INSTRUCTION
Reproduce the records below from the line containing "Where should I" through the line containing "pyautogui.click(x=207, y=66)", both lines included, and leave out the pictures.

★ ★ ★ ★ ★

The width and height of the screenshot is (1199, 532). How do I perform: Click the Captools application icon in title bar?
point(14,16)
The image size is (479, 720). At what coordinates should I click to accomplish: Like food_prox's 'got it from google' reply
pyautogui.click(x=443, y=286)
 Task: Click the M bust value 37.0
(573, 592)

★ ★ ★ ★ ★

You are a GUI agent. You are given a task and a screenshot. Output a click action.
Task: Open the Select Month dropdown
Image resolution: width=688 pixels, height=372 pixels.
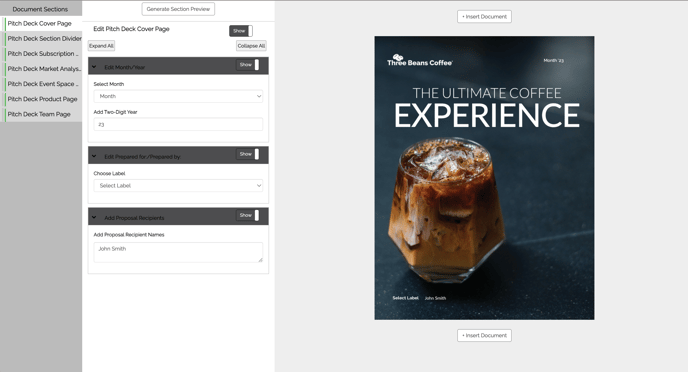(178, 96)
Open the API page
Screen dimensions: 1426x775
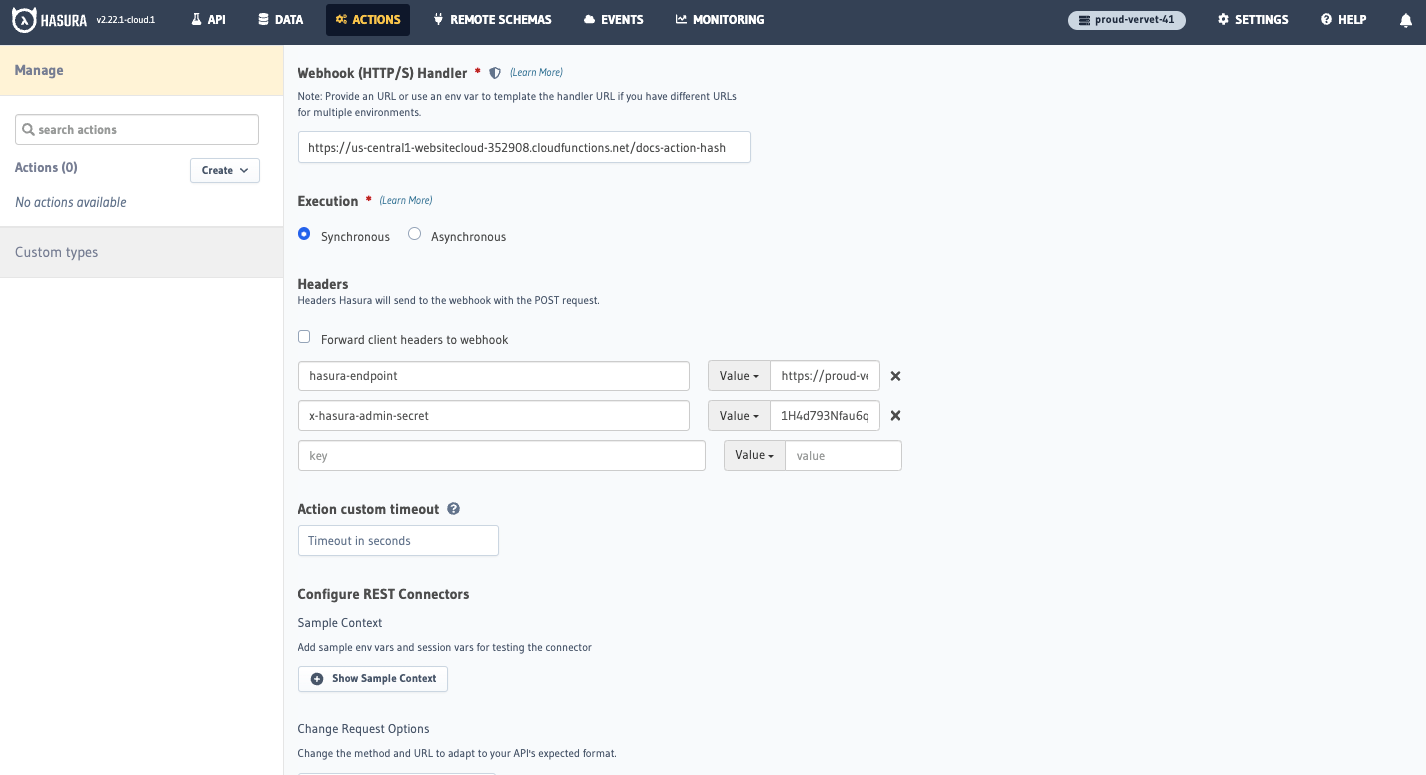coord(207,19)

★ ★ ★ ★ ★

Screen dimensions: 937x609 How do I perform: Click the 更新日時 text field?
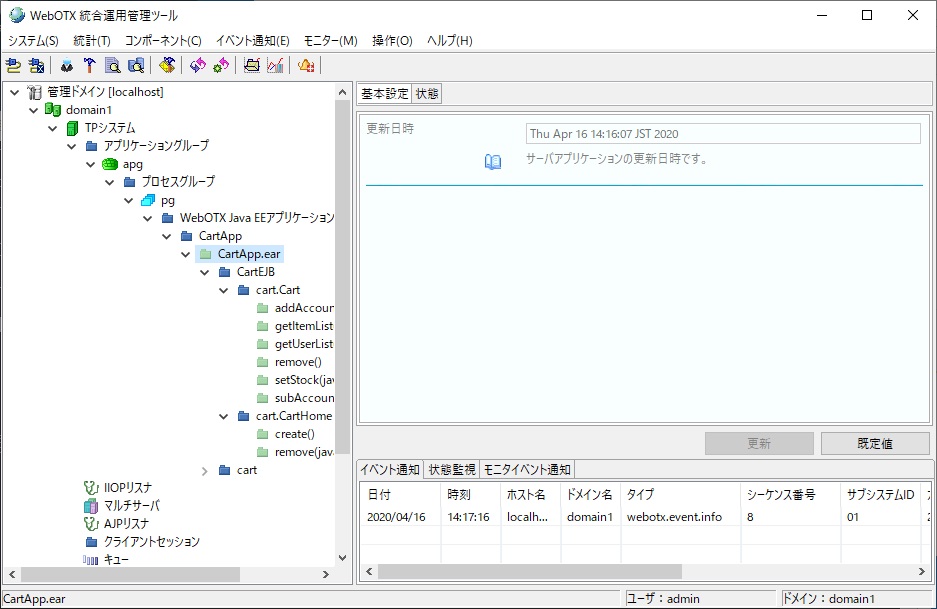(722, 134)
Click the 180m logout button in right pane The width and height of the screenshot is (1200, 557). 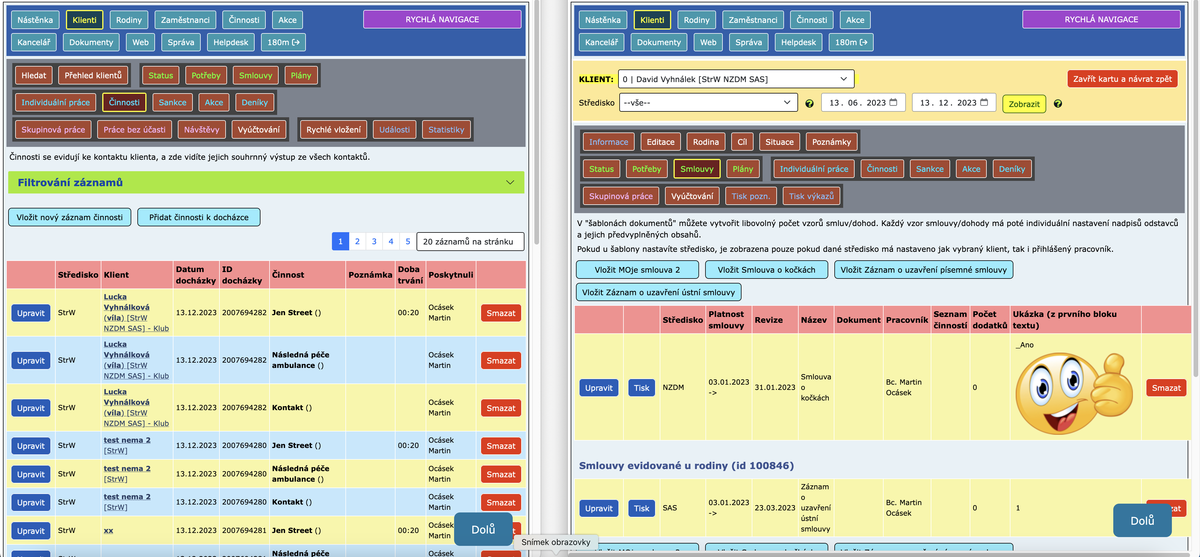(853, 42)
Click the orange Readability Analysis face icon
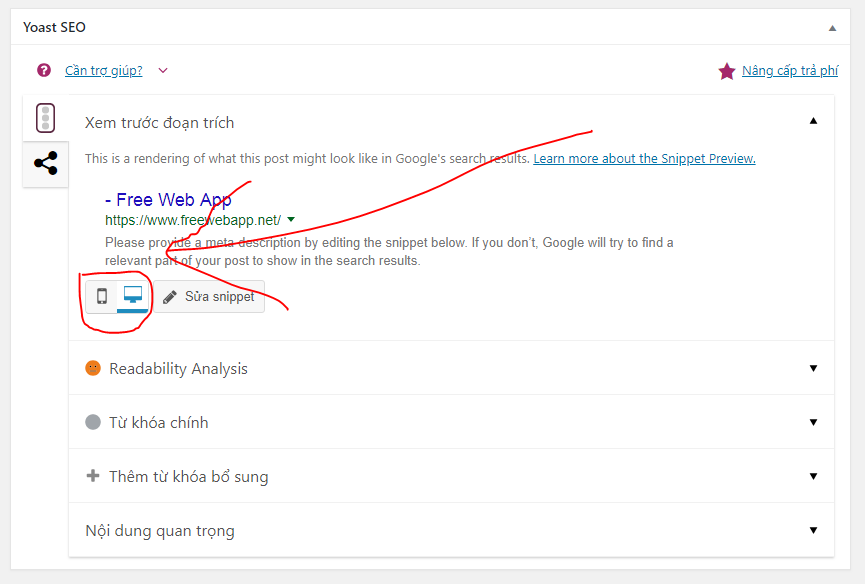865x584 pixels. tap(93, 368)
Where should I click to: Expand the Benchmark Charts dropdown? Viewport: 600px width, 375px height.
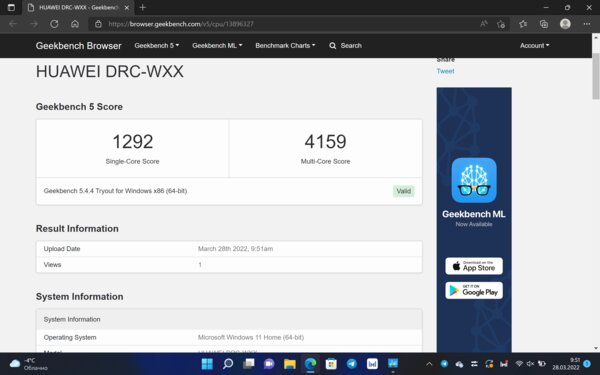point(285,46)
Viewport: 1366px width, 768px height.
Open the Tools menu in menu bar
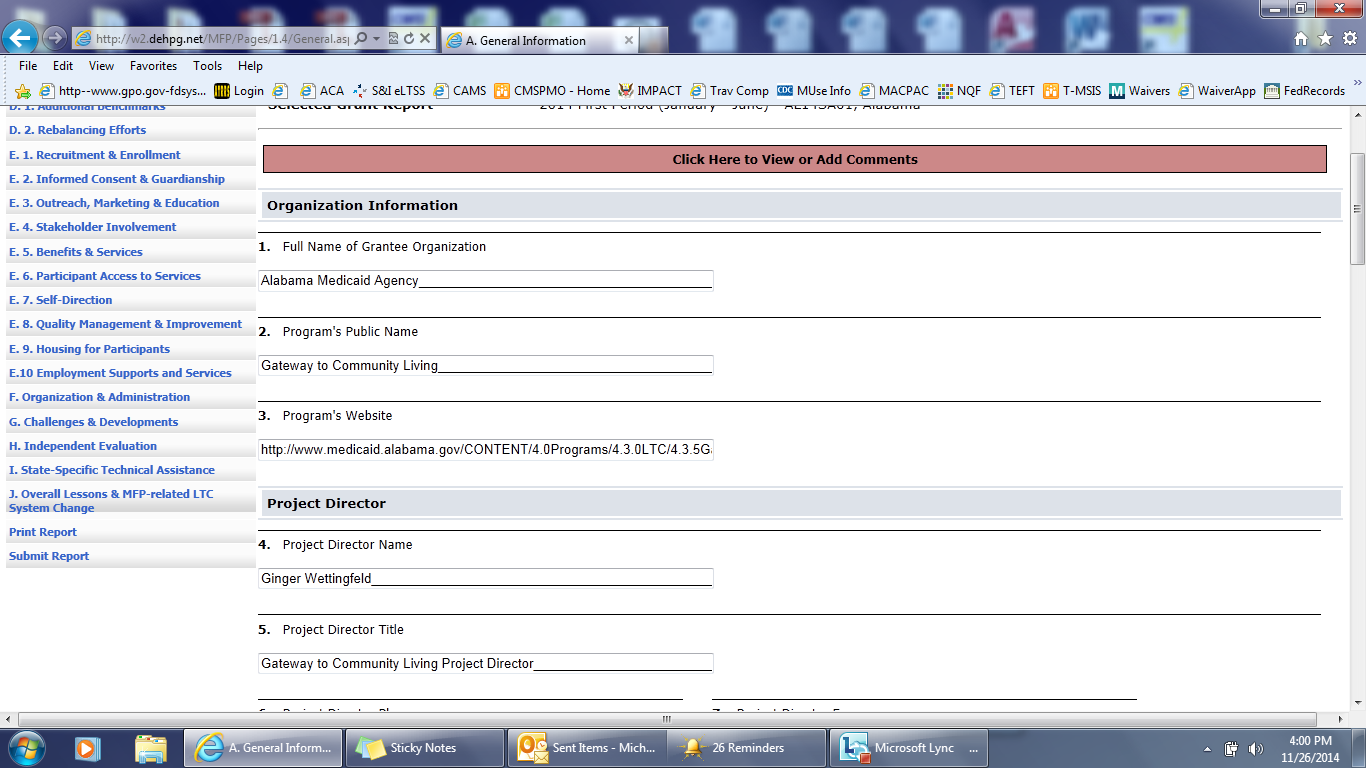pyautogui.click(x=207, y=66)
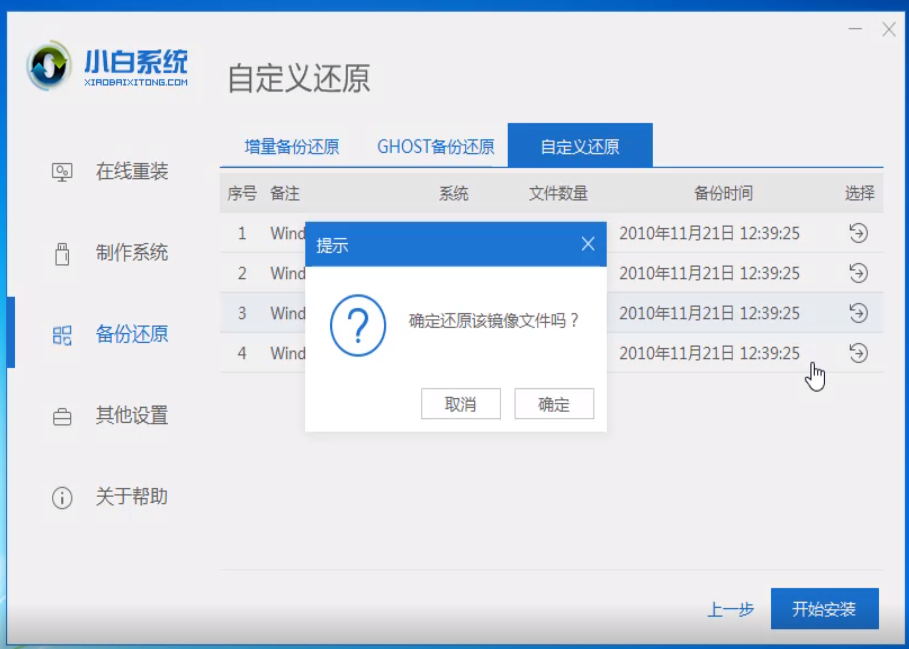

★ ★ ★ ★ ★

REPLY TO THE TASK
Where should I click to: Expand the Benchmark Charts dropdown? Viewport: 600px width, 375px height.
point(285,46)
Viewport: 1366px width, 768px height.
Open the Tools menu in menu bar
pyautogui.click(x=207, y=66)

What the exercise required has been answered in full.